• No results found

Opzet van het onderzoek en dataverzameling

3.2 Constructie van onderzoeksinstrumenten

3.2.1 Handelingen van schoolleiders

Het instrument Onderwijskundige Gerichtheid van Schoolleiders (OGS), dat is ontwikkeld door Krüger (1994), diende als belangrijkste bron van items voor het in kaart brengen van de handelingen van schoolleiders. Dit instrument is gebaseerd op de Principal Instructional

Management Rating Scale (PIMRS) van Hallinger (zie Hallinger & Murphy, 1985). De

schalen van Hallinger werden aangevuld met schalen en items uit de vragenlijst

Onderwijskundig Leiderschap van Van de Grift (Van de Grift 1985a en 1985b). De OGS

bestaat uit 50 items, verdeeld over zes schalen (zie Krüger, 1994, p. 109): 1. Missiegericht onderwijskundig leiderschap

2. Cultuurgericht onderwijskundig leiderschap 3. Klassegericht onderwijskundig leiderschap

4. Onderwijskundig leiderschap via het belonen van docenten 5. Onderwijskundig leiderschap via het bevorderen van nascholing

6. Onderwijskundig leiderschap via het werken aan een ordelijke en taakgerichte sfeer Voor het meten van de handelingen van schoolleiders werden de items van de OGS opnieuw ingedeeld volgens de vier kwadranten van het concurrerende waarden model (zie tabel 2.2). Items uit de schaal ‘Missiegericht onderwijskundig leiderschap’ konden worden gekoppeld aan het rationele doel model.
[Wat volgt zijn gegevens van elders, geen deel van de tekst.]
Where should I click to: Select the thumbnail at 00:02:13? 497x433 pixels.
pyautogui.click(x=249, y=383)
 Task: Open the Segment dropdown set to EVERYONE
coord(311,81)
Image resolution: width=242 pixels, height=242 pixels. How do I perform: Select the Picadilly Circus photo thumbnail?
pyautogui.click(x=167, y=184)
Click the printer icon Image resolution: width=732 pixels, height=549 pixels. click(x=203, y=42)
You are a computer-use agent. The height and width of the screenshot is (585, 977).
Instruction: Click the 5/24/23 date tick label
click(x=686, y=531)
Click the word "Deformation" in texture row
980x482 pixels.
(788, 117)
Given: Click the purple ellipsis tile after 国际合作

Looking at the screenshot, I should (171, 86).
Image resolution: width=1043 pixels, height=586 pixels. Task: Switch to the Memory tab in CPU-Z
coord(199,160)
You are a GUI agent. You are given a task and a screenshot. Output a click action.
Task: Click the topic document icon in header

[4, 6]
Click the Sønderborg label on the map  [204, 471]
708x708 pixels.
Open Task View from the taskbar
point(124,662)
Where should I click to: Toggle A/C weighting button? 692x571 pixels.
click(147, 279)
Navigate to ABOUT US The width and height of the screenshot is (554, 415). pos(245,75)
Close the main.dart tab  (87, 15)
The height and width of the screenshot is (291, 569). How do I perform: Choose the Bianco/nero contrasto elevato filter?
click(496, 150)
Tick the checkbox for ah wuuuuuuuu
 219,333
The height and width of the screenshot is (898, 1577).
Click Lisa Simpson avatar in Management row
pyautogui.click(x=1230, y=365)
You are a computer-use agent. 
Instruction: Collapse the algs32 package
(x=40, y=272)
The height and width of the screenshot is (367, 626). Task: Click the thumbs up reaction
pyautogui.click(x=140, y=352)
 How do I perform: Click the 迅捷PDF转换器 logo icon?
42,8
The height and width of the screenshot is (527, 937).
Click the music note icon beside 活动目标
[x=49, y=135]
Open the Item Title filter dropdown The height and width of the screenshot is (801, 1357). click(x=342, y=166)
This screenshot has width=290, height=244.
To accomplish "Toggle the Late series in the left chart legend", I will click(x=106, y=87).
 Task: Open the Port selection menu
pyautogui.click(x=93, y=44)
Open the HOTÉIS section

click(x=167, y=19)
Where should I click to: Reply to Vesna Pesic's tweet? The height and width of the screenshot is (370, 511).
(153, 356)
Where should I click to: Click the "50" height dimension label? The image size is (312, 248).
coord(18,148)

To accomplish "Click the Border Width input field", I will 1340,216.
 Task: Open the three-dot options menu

Bij het interne proces model pasten items uit de schaal ‘Onderwijskundig leiderschap via het werken aan een ordelijke en taakgerichte sfeer’. Items uit de schalen ‘Cultuurgericht onderwijskundig leiderschap’, ‘Onderwijskundig leiderschap via het belonen van docenten’ en ‘Onderwijskundig leiderschap via het bevorderen van nascholing’ konden worden ondergebracht bij het ‘human relations’ model. De items over klassegericht onderwijskundig leiderschap waren niet goed bij één model van het concurrerende waarden model onder te brengen. Na deze verdeling bleek dat de OGS vooral veel items opleverde voor het ‘human relations’ model, terwijl er ook voldoende items gevonden werden voor het rationele doel model. Voor het interne proces model was slechts een beperkt aantal items beschikbaar terwijl er uiteindelijk één item werd gevonden voor het Open systeem model. Het vrijwel ontbreken van items voor het open systeem model geeft aan dat de OGS nog is gebaseerd op een relatief nauwe opvatting van onderwijskundig leiderschap (zie hoofdstuk 1).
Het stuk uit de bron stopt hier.